Cite credible evidence to support your assessment of each element’s importance.
Explain the importance of effective communications with other health care and community services agencies.
Identify potential effects of ineffective communications on patient outcomes and the quality of care during the transition.
Identify barriers to the transfer of accurate patient information from the sending organization to the patient destination.
Consider barriers (actual or potential) inherent in such care settings as long-term care, subacute care, home care services, and home care with support, family involvement, et cetera.
Identify at least three barriers (actual or potential).
Develop a strategy for ensuring that the destination care provider has an accurate understanding of continued care.
Consider the patient medication list, plan of care, or other aspects of the follow-up plan or discharge instructions.

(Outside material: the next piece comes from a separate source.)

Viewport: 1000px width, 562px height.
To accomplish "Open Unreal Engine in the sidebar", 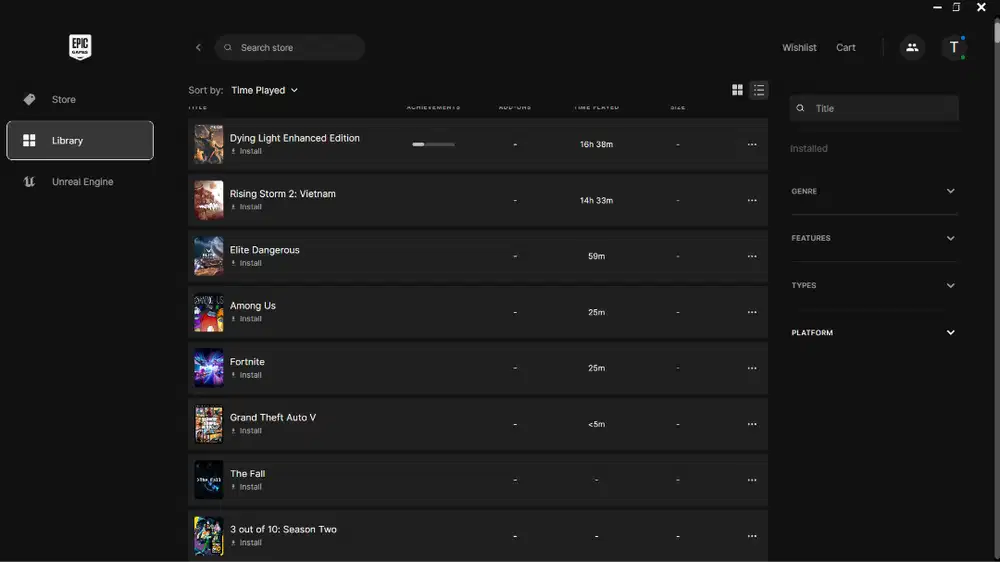I will 82,182.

Cite credible evidence to support your strategy.
Write clearly and concisely, using correct grammar and mechanics.
Express your main points and conclusions coherently.
Proofread your writing to minimize errors that could distract readers and make it difficult to focus on the substance of your plan.
Competencies Measured
By successfully completing this assessment, you will demonstrate your proficiency in the following course competencies and assessment criteria:
Competency 1: Develop patient assessments.
Assess a patient’s condition from a coordinated-care perspective.
Develop nursing diagnoses that align with patient assessment data.
Competency 3: Evaluate care coordination plans and outcomes according to performance measures and professional standards.
Evaluate care coordination outcomes according to measures and standards.
Competency 4: Develop collaborative interventions that address the needs of diverse populations and varied settings.
Determine appropriate nursing or collaborative interventions.
Explain why each intervention is indicated or therapeutic.
Competency 5: Communicate effectively with diverse audiences, in an appropriate form and style, consistent with applicable organizational, professional, and scholarly standards.
Write clearly and concisely, using correct grammar and mechanics.
Support main points, claims, and conclusions with credible evidence, correctly formatting citations and references using APA style.